Not sure where it’ll get to
Is it in the cards?
Finding you was easy
But finding me is hard

These connections we make can be easy in today’s world (especially if you land more on the middle-ground ambivert end of introversion, as I do), but knowing and understanding ourselves may very well be the greatest challenge of all.

“See You at the Movies” is, by far, my favorite music video of 2018, though to be honest I didn’t devour as many videos as I could have last year by any means. Still, I find it entirely relatable, well beyond connecting with it personally.

Elastic Days as a Whole

Overall, Elastic Days holds up quite well when compared to Mascis’s other solo work, especially Tied to a Star. It even rings true when expanded to encompass his work at the helm of Dinosaur Jr. through albums like Without a Sound and I Bet on Sky.

Things also get circular, in a very good way. There are direct parallels between “Sometimes” and the aforementioned “Feel the Pain”. Take a listen, and you’ll hear it:

This decades-long career has served J Mascis well. His unique style compliments the original grunge era, yet he lends his own take to it. With a plethora of guitar solos, of course, in the most J Mascis way possible.
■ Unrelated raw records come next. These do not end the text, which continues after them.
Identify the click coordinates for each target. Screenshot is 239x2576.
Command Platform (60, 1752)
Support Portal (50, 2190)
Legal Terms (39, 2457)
It only seemed inevitable that it would morph into a softer sound with fewer moving parts, capitalizing on the introspective and emotive nature of his songwriting style.

I don’t think I have the bandwidth to rank Elastic Days amidst the vast repertoire of Mascis’s work, but I can say that I thoroughly enjoy its every moment. And it makes me want to dive further into the albums I have yet to ingest by Dinosaur Jr.